SHORT TASK: Please pick out each line in the following items that contains the word "pixels", and copy those lines in full.

DATA:
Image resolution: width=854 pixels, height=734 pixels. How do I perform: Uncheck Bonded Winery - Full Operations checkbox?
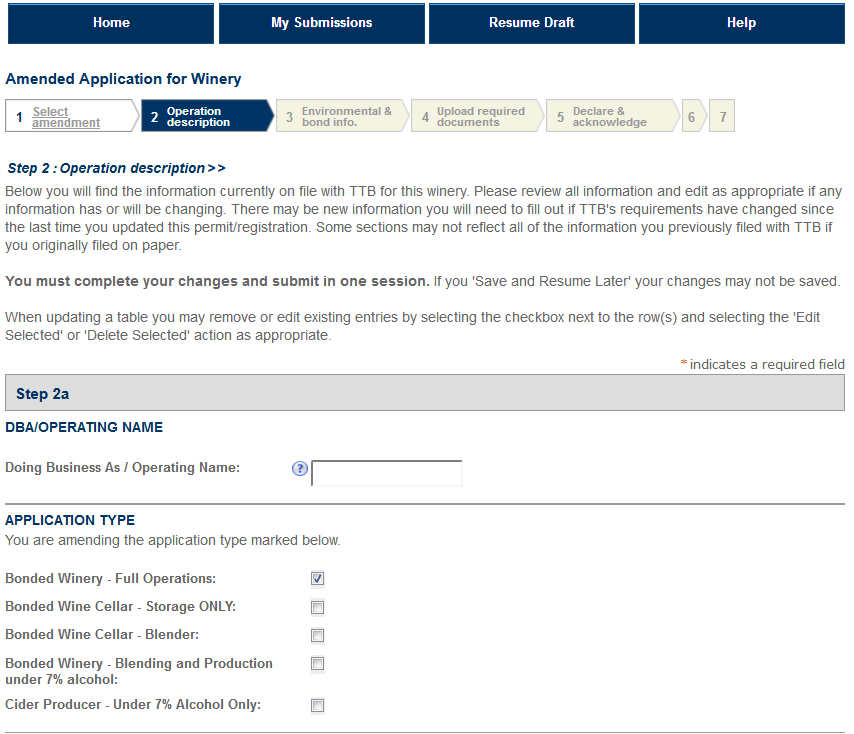coord(317,579)
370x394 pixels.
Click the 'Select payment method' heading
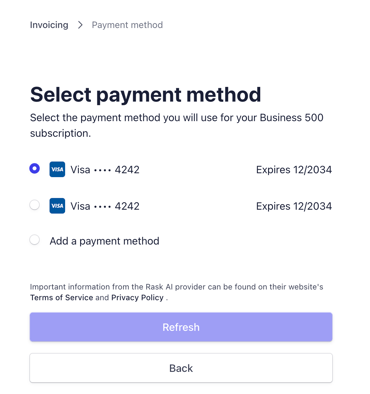[145, 94]
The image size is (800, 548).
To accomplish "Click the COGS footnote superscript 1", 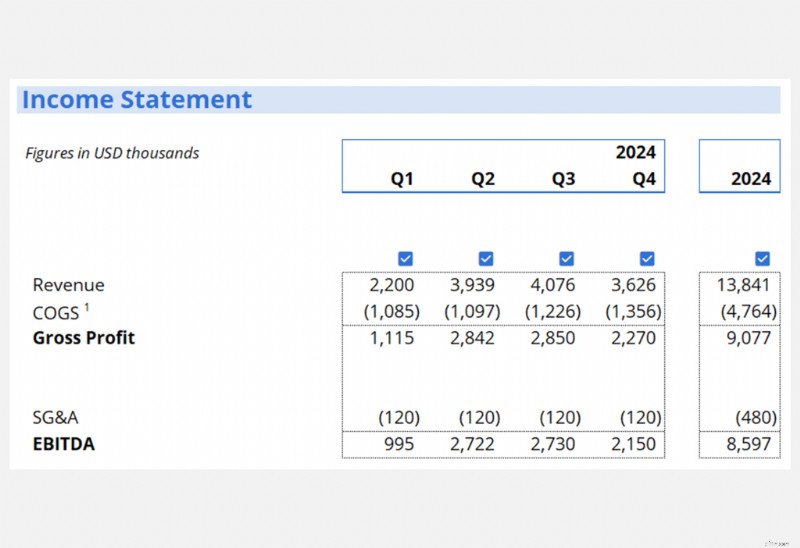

CORRECT RESPONSE:
Image resolution: width=854 pixels, height=734 pixels. How do I perform: Uncheck Bonded Winery - Full Operations checkbox?
370x394 pixels.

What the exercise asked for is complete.